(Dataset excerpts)

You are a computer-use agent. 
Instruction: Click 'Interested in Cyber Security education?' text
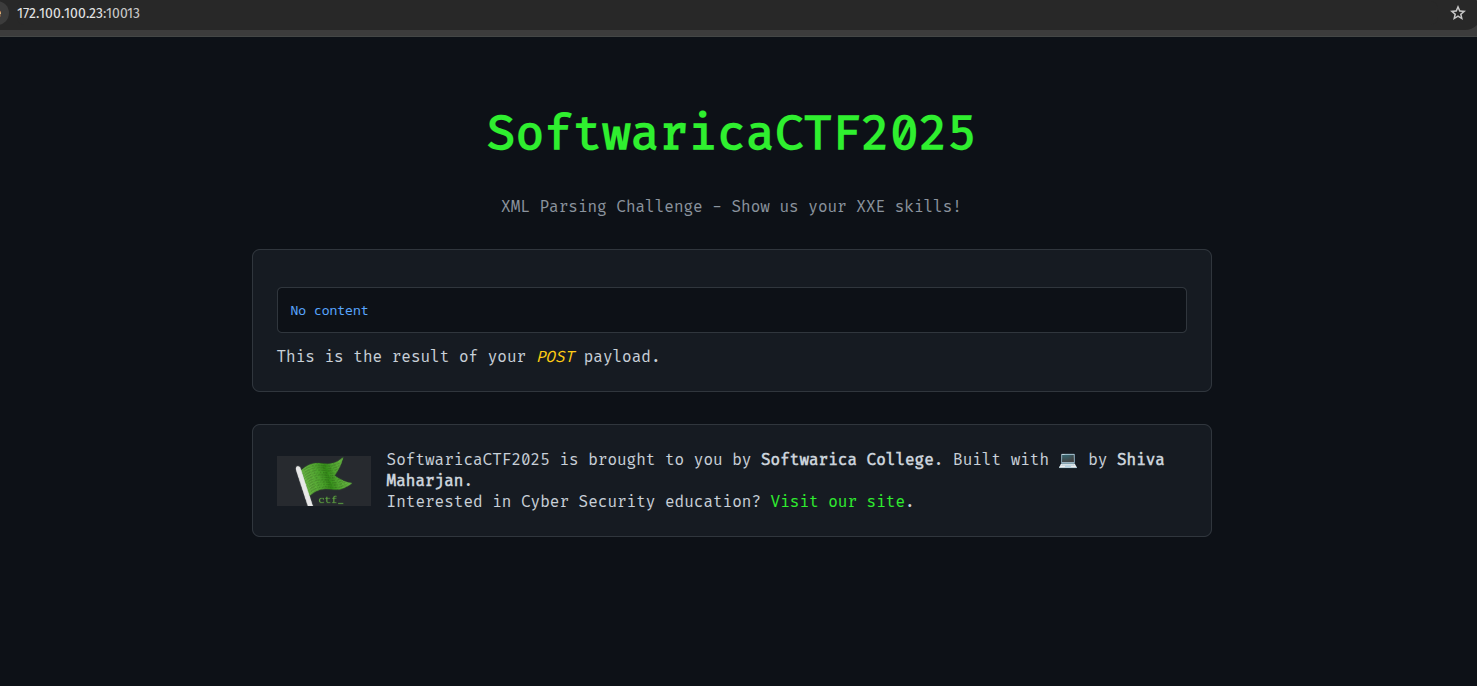pos(573,501)
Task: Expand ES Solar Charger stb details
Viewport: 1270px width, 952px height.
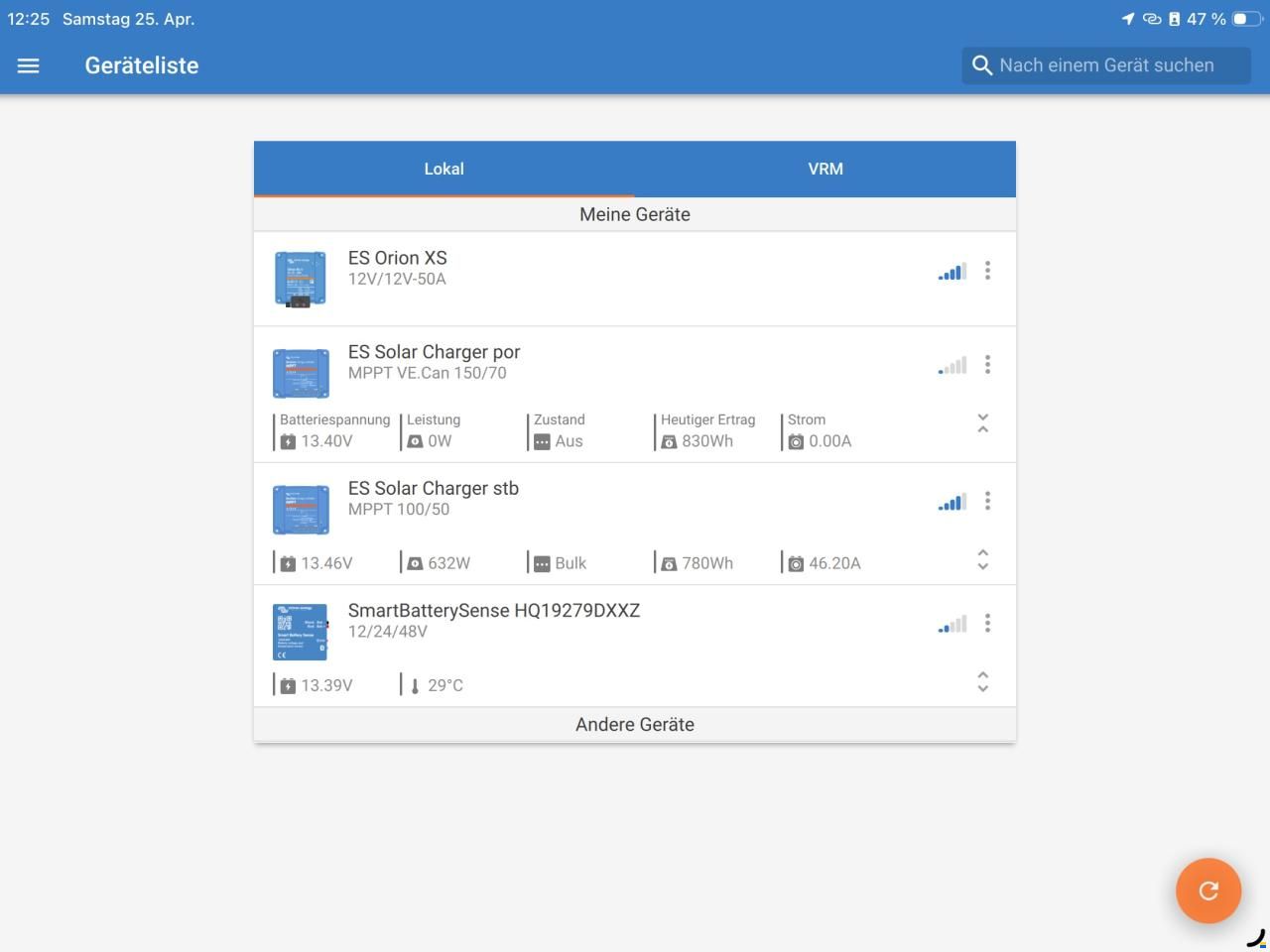Action: 982,559
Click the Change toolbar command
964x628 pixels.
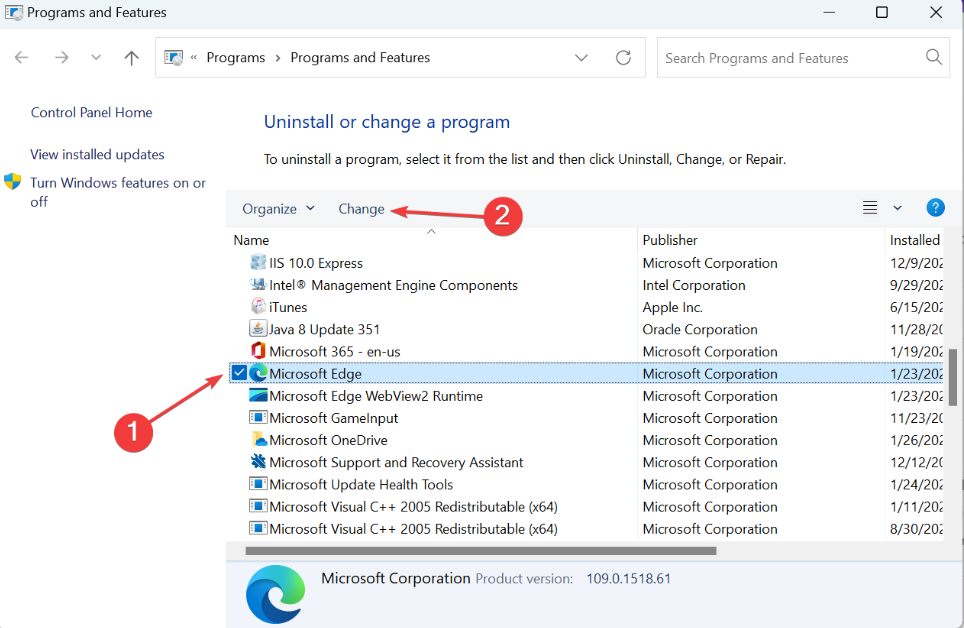(x=361, y=208)
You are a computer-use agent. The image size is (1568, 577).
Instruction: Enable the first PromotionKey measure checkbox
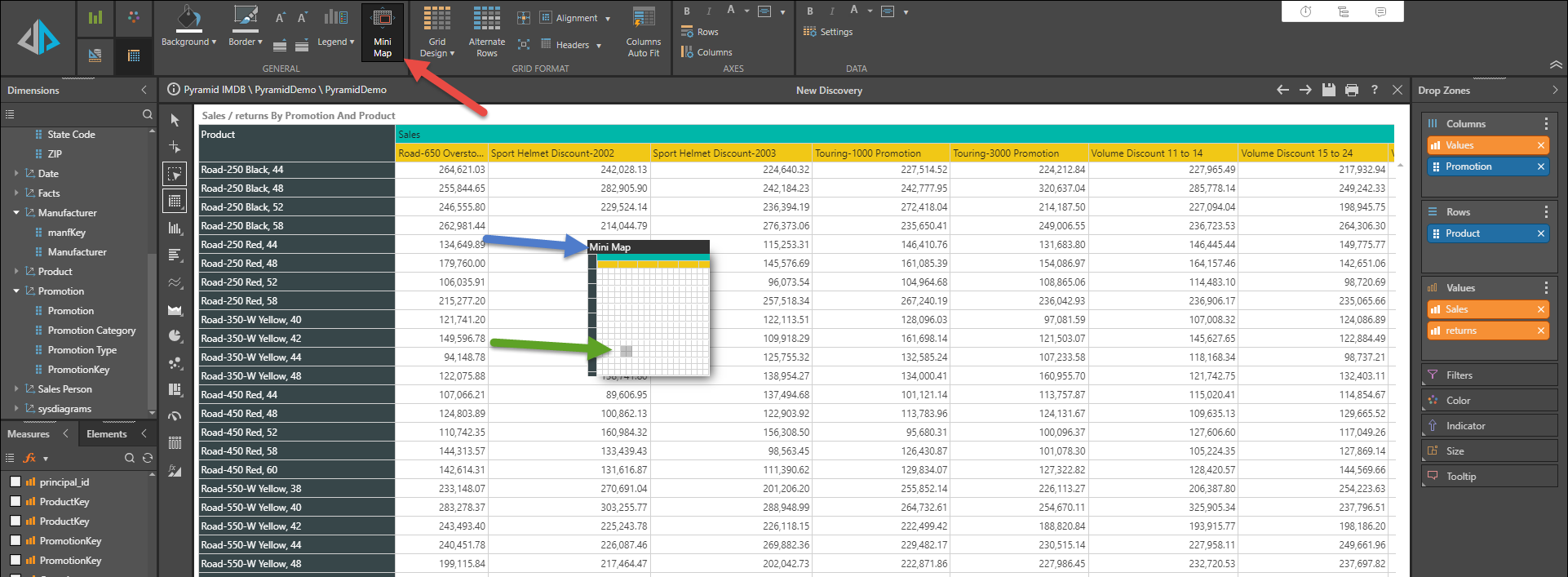point(16,541)
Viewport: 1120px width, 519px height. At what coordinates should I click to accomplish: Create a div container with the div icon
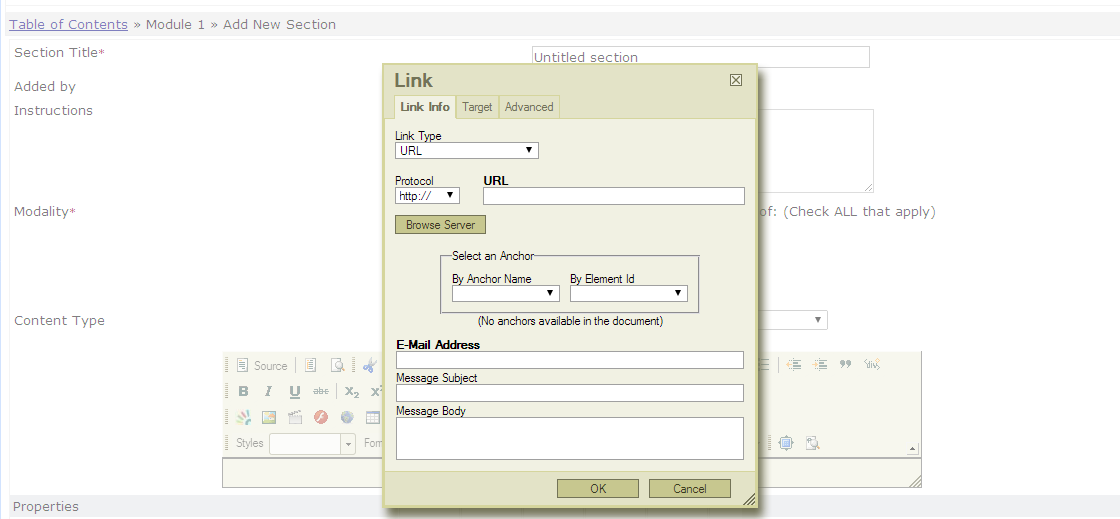pyautogui.click(x=872, y=365)
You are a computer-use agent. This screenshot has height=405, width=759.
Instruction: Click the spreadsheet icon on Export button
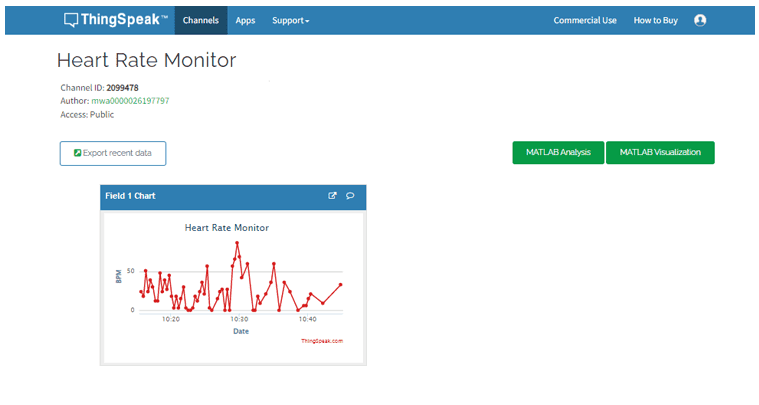pos(76,153)
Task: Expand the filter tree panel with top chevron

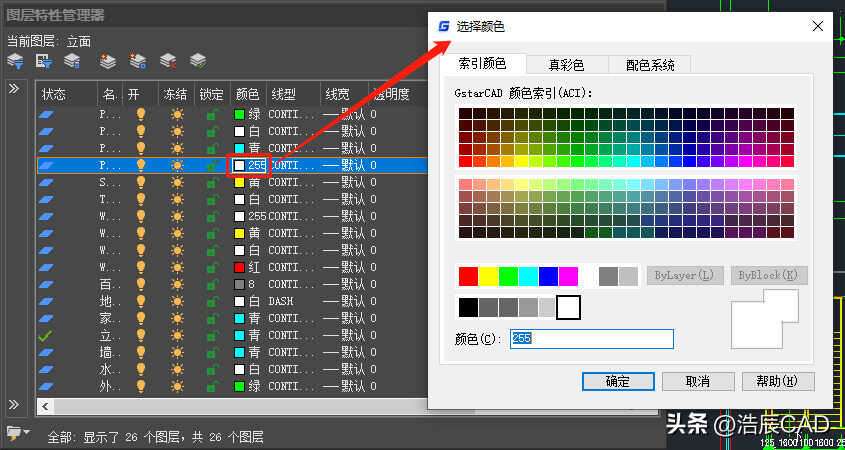Action: (x=14, y=89)
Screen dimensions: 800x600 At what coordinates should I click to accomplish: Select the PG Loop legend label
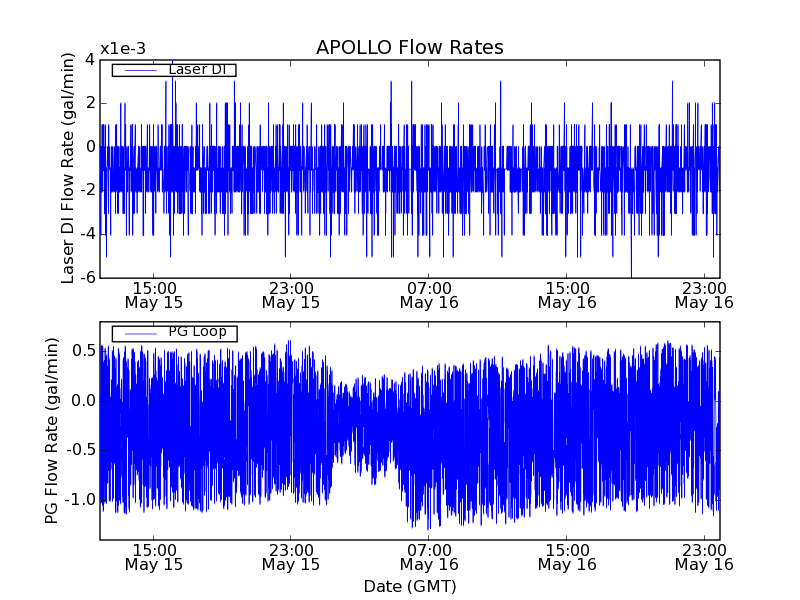click(x=197, y=332)
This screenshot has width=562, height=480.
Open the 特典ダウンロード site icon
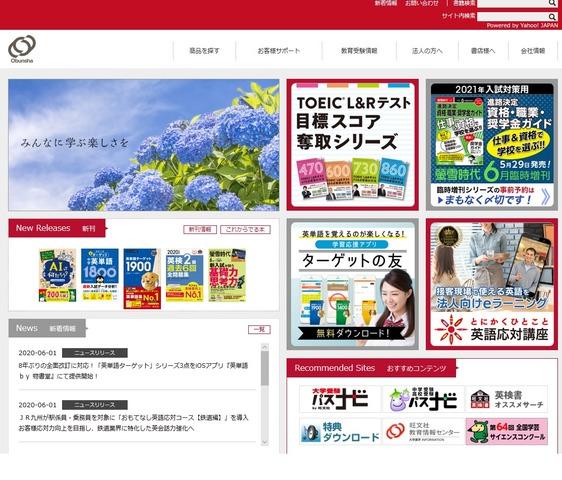pyautogui.click(x=340, y=432)
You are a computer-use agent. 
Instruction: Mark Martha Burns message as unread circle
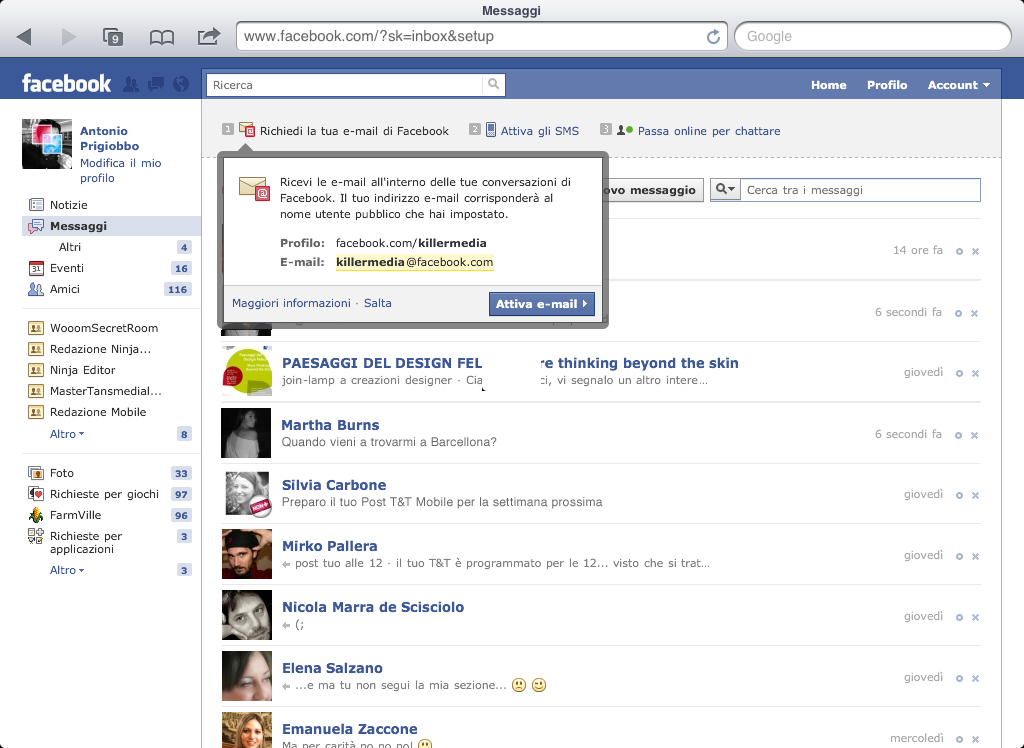click(959, 435)
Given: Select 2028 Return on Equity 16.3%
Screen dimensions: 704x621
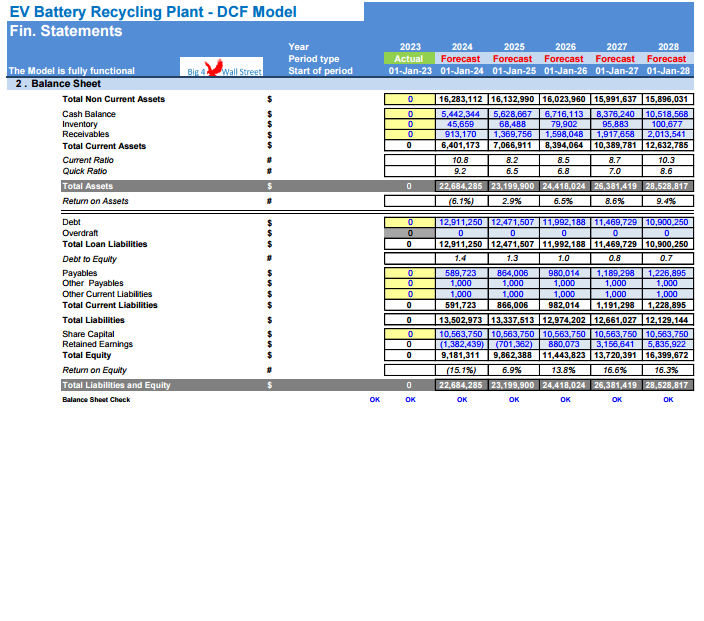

### What the task requires
Both the line above containing "You are a computer-use agent. The" and the line containing "Given: Select 2028 Return on Equity 16.3%" belong in the copy, along with every line between them; print these exactly and omit the pictures.

### Task answer
You are a computer-use agent. The image size is (1568, 577).
Instruction: Enable the first PromotionKey measure checkbox
point(16,541)
Viewport: 1120px width, 519px height. At what coordinates should I click to accomplish: Create a div container with the div icon
pyautogui.click(x=872, y=365)
You are a computer-use agent. This screenshot has height=405, width=759.
Instruction: Click the spreadsheet icon on Export button
pos(76,153)
Task: Expand the filter tree panel with top chevron

Action: (x=14, y=89)
Screen dimensions: 800x600 At what coordinates should I click to accomplish: Select the PG Loop legend label
click(x=197, y=332)
This screenshot has width=562, height=480.
Open the 特典ダウンロード site icon
pyautogui.click(x=340, y=432)
You are a computer-use agent. 
Instruction: Mark Martha Burns message as unread circle
click(959, 435)
Given: Select 2028 Return on Equity 16.3%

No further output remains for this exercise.